On November 8, 2016, Indian Prime Minister Narendra Modi announced that the 500 and 1000 rupee notes (worth roughly $7.50 and $15 at the time) would no longer be accepted. Note holders were given a limited window to deposit demonetized bills into Indian banks. They could also exchange up to 4,000 rupees per day for new notes. The ostensible goal was to deal with black market businesses, which would either have to deposit their ill-gotten gains in a bank (and risk questions concerning their source) or fail to exchange all of their notes before the window closed.

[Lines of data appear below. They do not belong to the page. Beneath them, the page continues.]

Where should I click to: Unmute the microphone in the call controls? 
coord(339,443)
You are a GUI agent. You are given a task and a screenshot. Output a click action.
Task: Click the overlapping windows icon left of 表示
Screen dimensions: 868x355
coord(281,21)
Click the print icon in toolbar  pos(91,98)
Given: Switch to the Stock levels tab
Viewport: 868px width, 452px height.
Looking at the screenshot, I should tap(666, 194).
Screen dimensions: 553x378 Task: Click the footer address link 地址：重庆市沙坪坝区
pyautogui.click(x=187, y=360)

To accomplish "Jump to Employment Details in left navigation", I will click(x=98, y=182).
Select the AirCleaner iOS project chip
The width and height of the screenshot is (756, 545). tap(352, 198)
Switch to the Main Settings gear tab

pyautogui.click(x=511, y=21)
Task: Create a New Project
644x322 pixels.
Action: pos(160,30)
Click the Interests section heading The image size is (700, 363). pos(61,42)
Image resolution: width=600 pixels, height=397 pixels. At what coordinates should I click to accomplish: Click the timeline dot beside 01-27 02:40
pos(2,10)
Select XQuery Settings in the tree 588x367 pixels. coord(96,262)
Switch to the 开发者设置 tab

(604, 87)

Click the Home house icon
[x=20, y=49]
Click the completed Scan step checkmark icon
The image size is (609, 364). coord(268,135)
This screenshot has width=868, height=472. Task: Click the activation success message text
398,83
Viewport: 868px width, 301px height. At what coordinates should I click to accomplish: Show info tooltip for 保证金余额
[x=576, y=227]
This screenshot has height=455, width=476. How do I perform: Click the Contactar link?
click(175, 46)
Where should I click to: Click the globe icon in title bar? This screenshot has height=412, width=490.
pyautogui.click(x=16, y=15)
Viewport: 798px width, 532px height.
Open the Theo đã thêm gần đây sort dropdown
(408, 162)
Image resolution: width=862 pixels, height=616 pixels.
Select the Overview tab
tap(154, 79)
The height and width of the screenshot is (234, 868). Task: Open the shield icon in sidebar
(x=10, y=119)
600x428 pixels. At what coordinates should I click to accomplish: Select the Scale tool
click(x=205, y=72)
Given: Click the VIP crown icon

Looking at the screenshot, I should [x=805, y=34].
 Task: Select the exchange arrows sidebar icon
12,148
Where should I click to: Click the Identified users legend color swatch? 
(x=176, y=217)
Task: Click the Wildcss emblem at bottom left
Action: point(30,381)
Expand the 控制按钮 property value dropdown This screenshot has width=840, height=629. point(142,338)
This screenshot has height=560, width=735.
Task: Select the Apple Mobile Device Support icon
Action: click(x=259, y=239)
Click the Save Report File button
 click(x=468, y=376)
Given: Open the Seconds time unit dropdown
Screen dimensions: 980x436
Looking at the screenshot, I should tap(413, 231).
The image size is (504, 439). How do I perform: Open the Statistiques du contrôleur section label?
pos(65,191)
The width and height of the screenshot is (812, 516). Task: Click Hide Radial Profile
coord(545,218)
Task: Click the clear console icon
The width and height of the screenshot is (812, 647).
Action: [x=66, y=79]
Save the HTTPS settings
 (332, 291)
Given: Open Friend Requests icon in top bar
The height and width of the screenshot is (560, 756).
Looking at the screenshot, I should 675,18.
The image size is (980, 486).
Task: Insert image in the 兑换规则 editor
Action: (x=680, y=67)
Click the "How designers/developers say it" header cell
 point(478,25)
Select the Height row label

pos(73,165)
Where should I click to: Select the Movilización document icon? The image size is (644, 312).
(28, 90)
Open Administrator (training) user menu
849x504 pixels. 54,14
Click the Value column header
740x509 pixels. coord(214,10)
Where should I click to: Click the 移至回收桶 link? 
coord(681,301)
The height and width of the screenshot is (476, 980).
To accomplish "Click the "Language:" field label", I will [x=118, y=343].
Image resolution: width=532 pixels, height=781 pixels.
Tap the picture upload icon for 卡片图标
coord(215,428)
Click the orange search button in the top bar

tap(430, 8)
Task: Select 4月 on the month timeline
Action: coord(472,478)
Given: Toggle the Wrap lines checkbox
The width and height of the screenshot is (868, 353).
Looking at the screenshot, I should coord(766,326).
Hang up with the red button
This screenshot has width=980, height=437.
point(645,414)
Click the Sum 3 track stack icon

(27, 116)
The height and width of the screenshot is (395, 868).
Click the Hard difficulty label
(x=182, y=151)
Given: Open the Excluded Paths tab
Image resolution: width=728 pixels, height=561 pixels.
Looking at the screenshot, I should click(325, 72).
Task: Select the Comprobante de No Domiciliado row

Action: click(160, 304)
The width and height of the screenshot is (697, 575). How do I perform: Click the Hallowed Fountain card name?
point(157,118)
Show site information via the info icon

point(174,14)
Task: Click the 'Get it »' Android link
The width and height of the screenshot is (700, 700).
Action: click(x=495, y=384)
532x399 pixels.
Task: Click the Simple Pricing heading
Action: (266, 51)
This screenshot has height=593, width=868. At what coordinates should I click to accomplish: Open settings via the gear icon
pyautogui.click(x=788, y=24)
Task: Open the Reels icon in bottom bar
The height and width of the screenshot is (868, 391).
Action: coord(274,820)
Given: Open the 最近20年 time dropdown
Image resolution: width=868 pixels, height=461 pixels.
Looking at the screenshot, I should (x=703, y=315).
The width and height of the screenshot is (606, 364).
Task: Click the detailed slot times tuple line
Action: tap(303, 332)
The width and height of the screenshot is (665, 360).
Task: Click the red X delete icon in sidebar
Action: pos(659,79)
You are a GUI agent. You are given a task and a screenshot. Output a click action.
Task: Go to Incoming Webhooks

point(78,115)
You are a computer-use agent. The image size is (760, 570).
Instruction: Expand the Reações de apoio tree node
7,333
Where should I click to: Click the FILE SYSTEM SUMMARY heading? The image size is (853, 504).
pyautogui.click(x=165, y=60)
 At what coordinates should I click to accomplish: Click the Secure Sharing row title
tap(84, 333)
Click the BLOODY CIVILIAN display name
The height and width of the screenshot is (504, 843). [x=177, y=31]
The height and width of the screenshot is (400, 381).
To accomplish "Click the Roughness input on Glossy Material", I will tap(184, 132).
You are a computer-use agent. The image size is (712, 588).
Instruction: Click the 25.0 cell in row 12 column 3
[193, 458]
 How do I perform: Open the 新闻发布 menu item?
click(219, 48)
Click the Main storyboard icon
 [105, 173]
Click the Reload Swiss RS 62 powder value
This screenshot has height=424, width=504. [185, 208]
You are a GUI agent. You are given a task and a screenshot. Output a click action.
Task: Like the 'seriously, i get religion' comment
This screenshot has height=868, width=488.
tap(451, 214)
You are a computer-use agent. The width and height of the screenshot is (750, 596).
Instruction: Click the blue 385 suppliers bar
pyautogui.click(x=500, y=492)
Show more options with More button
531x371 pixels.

Like others writing on the subject at the time, I suspected there was a fiscal motive at play. The demonetization scheme removed roughly 85 percent of the currency from circulation. Surely some fraction of those notes would remain outstanding after the window closed. Some black market businesses would prefer a one-time tax to bringing their income into the light and risking larger sanctions. Some law-abiding citizens would be unable to deposit or exchange all of their old notes in time. As such, the demonetization scheme would enable the Indian government to increase the money supply by roughly the amount of demonetized notes outstanding when the window closed with little risk of increasing inflation. Perhaps the government would print new notes to pay its employees or finance infrastructure expenditures. Perhaps it would create new reserves and purchase government bonds or other financial assets. In either case, the result would be a large windfall for the government.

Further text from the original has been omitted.